The state park's 33 cabins closed on February 26, 2024, due to issues with its septic system. The Washington State Parks Commission then proposed a permanent closure of the cabins due to the cost of repairing the septic system and the site's sensitive history. The full closure of the cabins was approved in October 2024 due to the need for a strengthened seawall to protect the area from future king tides and coastal erosion.
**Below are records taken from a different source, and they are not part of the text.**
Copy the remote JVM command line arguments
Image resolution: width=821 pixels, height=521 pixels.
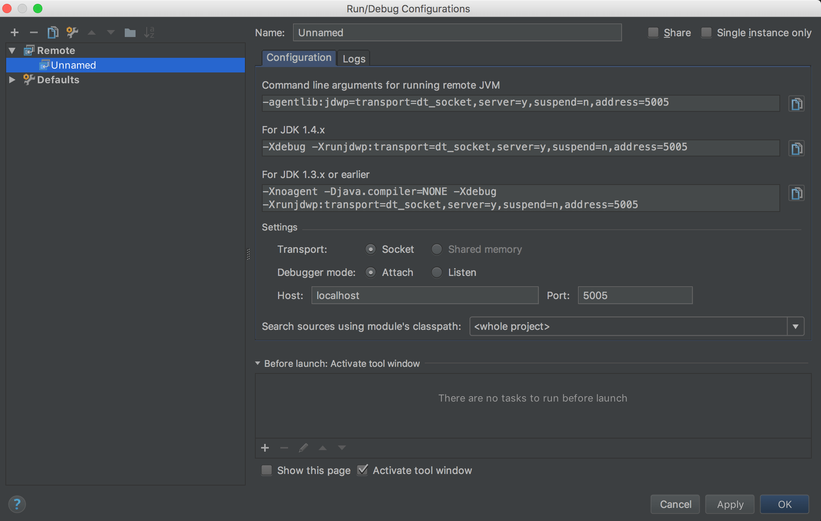point(796,103)
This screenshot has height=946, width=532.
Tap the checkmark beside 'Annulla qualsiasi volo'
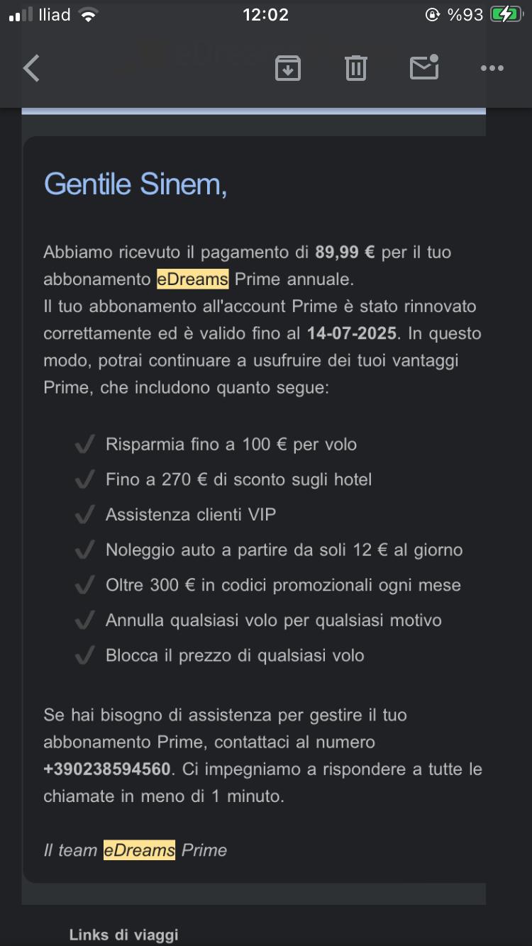coord(84,619)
==Activities and amenities==
Park activities include boating, crabbing, scuba diving, fishing, swimming, hiking on 15 miles of trails, wildlife viewing, and horseshoes. A mile-long trail connects the park with Camano Island State Park. The Center for Wooden Boats operates the historic boathouse and shop, offering boat rentals (including boats from the site's days as a fishing resort), youth and adult sailing and boat building classes, and crabbing gear rentals. (Note: Overnight accommodations at Cama Beach previously included two bungalows and 24 waterfront cedar cabins.)